Selected excerpt »
──────────
Tuesday, September 8, 2009

U.S. vs. EU: Who's Better at Getting Drugs to Market? Does It Matter?

Joseph DiStefano of the Philadelphia Inquirer looks at the recent research of Dr. Donald Light, a visiting professor at Stanford, with an eye towards the debate over whose system of drug development, Europeans' or Americans', is the more productive.

Light reassesses the work of researchers Henry Grabowski and Richard Wang, who concluded a few years back that enhanced free-market conditions in the U.S. had allowed pharma and biotech companies here to get more drugs to market more quickly.

Not so fast, says Light. In his work, Light figures in the sheer amount of money spent on development (much higher in the U.S.) and whether or not the drugs that got to market really made a difference beyond what drugs were already available to consumers--or, as is often the case, they simply added one more product to the mix.

Dollar for dollar, Light says, and despite more prevalent government cost controls, European development is the more efficient system. (PhRMA wholeheartedly disagrees, as DiStefano's article notes.)
──────────
Raw data »
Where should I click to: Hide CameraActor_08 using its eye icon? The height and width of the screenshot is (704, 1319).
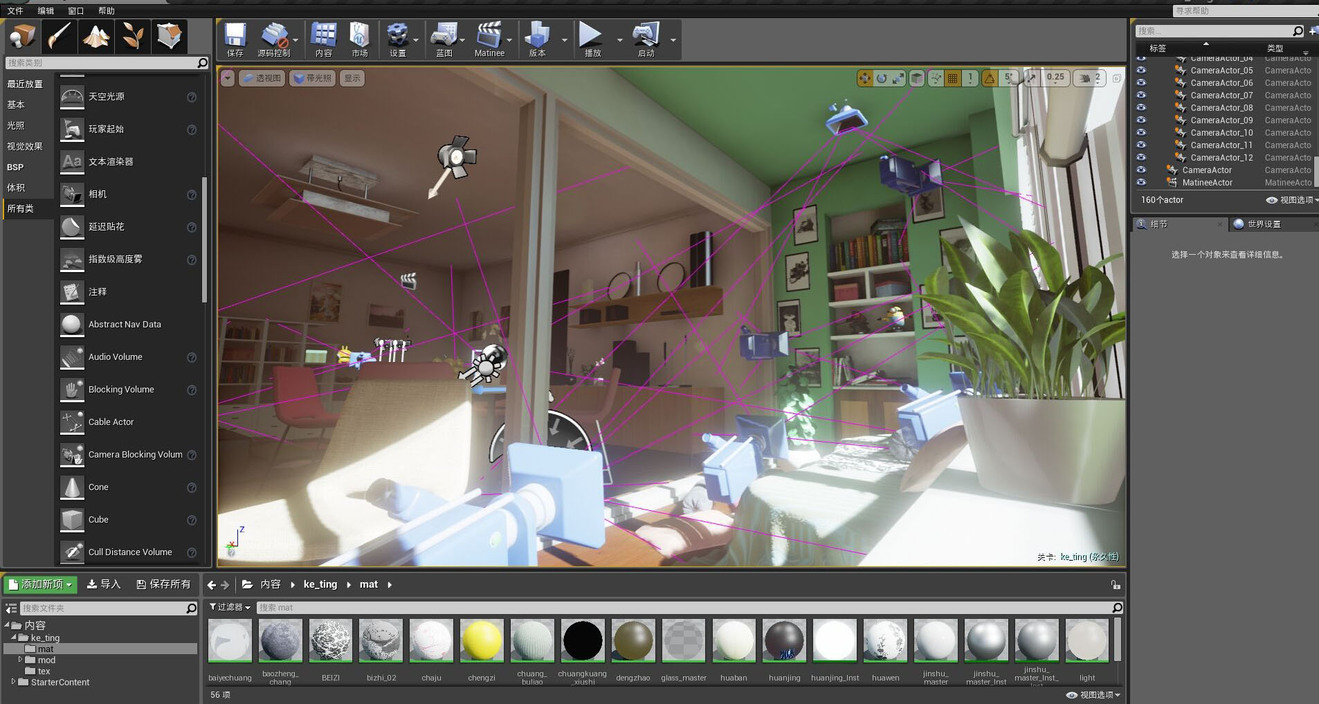tap(1141, 108)
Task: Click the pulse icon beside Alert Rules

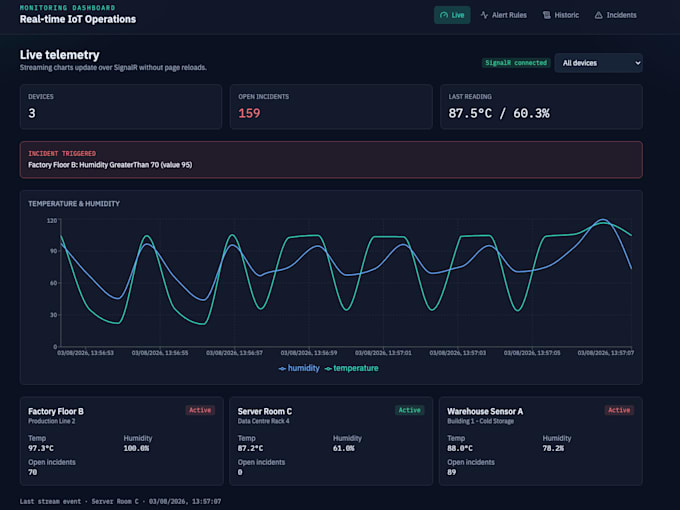Action: tap(484, 15)
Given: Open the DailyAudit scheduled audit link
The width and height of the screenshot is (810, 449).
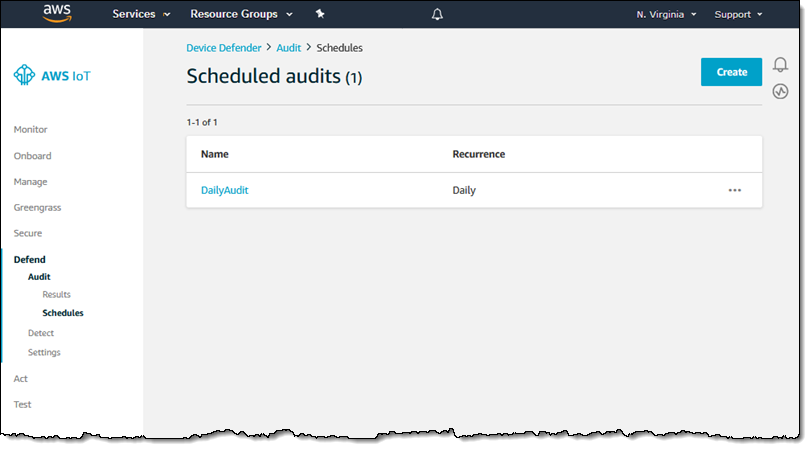Looking at the screenshot, I should pyautogui.click(x=224, y=190).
──────────
Exercise A »
Answer these about the post on U.S. versus EU drug development:
(i) Where is Donald Light a visiting professor?
(ii) Whose earlier work does Light reassess?
(iii) Which organization wholeheartedly disagrees with Light's conclusion?
Exercise B » Pick up the post on U.S. versus EU drug development where it stops and write the next paragraph.

Response box A »
(i) Stanford
(ii) Henry Grabowski and Richard Wang
(iii) PhRMA

Response box B »
Regardless of which side of the pond you're on, and which public-private system of drug development you lean towards, the research from Grabowski, Wang, Light, et al. points to a greater need, everywhere, for increasing the quality and efficacy of drugs approved. Says Light about the U.S., "only about one in seven new drugs are better than existing drugs." Even if you question his methods, motives, or accuracy, it's a sobering statistic to consider, and a reminder that Quality by Design thinking is needed to keep our attention on what's important--getting truly better drugs to market, faster and cheaper than before, everywhere in the world.